> [EXTRACTED DATA]
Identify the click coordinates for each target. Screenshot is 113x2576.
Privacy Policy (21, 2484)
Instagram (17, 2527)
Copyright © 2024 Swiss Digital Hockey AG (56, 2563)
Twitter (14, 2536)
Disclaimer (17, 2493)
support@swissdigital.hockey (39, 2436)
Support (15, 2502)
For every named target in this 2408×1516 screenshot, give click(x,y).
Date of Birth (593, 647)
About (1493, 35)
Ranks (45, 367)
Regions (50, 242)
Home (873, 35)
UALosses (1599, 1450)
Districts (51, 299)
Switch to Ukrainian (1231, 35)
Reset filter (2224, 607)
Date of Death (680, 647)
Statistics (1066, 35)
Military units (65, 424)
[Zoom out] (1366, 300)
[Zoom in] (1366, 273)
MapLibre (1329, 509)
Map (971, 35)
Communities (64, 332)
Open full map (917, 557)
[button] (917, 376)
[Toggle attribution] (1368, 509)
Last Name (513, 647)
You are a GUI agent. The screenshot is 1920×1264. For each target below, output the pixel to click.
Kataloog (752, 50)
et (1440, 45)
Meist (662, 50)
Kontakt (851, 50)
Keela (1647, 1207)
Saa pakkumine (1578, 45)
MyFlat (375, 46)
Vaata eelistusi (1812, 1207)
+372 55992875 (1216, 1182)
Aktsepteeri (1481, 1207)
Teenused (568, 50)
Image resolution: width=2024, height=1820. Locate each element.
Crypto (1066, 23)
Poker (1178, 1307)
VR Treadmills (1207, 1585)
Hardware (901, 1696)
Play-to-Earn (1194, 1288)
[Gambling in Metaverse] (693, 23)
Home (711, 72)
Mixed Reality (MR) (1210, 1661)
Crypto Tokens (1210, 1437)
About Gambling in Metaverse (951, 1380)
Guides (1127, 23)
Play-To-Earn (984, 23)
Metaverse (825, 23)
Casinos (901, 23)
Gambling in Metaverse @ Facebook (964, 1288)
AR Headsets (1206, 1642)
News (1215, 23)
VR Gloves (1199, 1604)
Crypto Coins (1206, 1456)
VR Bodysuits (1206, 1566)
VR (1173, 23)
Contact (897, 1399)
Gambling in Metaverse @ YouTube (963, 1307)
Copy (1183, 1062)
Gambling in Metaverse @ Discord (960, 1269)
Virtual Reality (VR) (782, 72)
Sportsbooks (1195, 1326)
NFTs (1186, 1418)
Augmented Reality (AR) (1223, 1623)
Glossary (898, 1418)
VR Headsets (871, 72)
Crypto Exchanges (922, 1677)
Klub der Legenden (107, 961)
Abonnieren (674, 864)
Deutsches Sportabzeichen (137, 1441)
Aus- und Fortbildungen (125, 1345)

> [EXERCISE BRIEF] Beginning with the line containing "You are a GUI" and ending with the last line of the listing above, return every line exactly and nothing else.

> [RESULT OF THE EXERCISE]
You are a GUI agent. The screenshot is 1920×1264. For each target below, output the pixel to click.
Kataloog (752, 50)
et (1440, 45)
Meist (662, 50)
Kontakt (851, 50)
Keela (1647, 1207)
Saa pakkumine (1578, 45)
MyFlat (375, 46)
Vaata eelistusi (1812, 1207)
+372 55992875 (1216, 1182)
Aktsepteeri (1481, 1207)
Teenused (568, 50)
Image resolution: width=2024, height=1820. Locate each element.
Crypto (1066, 23)
Poker (1178, 1307)
VR Treadmills (1207, 1585)
Hardware (901, 1696)
Play-to-Earn (1194, 1288)
[Gambling in Metaverse] (693, 23)
Home (711, 72)
Mixed Reality (MR) (1210, 1661)
Crypto Tokens (1210, 1437)
About Gambling in Metaverse (951, 1380)
Guides (1127, 23)
Play-To-Earn (984, 23)
Metaverse (825, 23)
Casinos (901, 23)
Gambling in Metaverse @ Facebook (964, 1288)
AR Headsets (1206, 1642)
News (1215, 23)
VR Gloves (1199, 1604)
Crypto Coins (1206, 1456)
VR Bodysuits (1206, 1566)
VR (1173, 23)
Contact (897, 1399)
Gambling in Metaverse @ YouTube (963, 1307)
Copy (1183, 1062)
Gambling in Metaverse @ Discord (960, 1269)
Virtual Reality (VR) (782, 72)
Sportsbooks (1195, 1326)
NFTs (1186, 1418)
Augmented Reality (AR) (1223, 1623)
Glossary (898, 1418)
VR Headsets (871, 72)
Crypto Exchanges (922, 1677)
Klub der Legenden (107, 961)
Abonnieren (674, 864)
Deutsches Sportabzeichen (137, 1441)
Aus- und Fortbildungen (125, 1345)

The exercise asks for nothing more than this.